Reproduce each line of the entries that carries "text".

=== MATERIALS PROVIDED ===

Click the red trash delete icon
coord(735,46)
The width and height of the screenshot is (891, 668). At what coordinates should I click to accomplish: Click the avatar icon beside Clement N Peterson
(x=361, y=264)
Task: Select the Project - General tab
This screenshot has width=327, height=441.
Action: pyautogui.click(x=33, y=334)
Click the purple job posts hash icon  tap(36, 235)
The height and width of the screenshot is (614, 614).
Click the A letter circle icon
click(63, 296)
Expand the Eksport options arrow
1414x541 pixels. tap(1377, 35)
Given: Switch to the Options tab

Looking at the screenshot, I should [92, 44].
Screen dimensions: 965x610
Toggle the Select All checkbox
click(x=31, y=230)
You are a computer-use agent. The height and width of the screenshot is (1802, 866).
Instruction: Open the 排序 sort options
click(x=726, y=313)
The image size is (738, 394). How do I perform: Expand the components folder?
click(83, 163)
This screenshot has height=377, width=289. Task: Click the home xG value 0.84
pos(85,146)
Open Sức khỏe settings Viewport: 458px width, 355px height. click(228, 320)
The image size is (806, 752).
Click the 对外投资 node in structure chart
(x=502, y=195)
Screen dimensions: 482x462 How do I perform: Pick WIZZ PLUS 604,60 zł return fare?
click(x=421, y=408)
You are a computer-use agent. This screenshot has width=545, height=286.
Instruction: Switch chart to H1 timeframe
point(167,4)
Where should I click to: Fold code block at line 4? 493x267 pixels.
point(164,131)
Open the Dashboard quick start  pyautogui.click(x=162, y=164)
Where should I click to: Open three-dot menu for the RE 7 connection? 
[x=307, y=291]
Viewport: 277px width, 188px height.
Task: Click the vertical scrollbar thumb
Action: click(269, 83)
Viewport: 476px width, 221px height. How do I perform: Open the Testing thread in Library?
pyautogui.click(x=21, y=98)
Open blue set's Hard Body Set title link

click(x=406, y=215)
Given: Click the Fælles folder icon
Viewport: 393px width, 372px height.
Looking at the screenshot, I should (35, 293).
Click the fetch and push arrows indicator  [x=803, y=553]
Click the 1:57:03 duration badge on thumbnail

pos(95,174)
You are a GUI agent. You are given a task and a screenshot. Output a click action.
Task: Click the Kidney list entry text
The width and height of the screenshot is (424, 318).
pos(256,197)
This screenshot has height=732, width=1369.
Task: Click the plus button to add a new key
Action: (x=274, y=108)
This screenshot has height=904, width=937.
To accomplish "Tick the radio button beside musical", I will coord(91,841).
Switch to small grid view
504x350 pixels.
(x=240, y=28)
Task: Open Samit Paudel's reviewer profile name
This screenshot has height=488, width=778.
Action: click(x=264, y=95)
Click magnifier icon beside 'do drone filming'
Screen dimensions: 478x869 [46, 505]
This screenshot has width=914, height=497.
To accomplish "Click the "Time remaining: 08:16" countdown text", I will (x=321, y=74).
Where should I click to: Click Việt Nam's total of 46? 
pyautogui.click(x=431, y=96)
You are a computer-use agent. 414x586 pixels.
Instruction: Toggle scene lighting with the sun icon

===

YOUR SOLUTION.
Task: Click the Kidney list entry text
To accomplish "Click the "Time remaining: 08:16" countdown text", I will (x=321, y=74).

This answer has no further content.